* _Prompt_: Pull out every line of the material below that contains the string "chevron", and copy each one in full. Match case exactly.

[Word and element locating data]

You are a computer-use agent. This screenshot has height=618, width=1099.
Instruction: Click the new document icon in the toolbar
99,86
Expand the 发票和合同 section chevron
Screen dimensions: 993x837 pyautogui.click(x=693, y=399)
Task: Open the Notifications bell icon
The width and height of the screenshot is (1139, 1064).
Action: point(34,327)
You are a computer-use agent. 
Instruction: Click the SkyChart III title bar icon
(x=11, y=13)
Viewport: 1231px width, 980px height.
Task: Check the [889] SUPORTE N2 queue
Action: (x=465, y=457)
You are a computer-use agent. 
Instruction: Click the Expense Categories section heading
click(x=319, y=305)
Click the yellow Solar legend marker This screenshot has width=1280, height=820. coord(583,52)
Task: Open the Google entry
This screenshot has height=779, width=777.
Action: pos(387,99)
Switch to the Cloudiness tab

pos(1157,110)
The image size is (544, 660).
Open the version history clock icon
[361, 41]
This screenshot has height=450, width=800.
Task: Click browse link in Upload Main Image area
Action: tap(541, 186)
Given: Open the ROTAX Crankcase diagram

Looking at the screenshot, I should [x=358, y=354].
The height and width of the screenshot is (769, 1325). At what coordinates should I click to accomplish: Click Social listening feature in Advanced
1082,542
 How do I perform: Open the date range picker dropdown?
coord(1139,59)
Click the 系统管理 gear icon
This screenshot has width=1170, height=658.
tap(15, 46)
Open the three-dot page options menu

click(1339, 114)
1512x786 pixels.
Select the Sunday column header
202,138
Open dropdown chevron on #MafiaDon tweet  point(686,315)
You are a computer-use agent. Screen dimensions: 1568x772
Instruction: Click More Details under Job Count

* _Answer for the task_:
Expand the 发票和合同 section chevron
Open dropdown chevron on #MafiaDon tweet  point(686,315)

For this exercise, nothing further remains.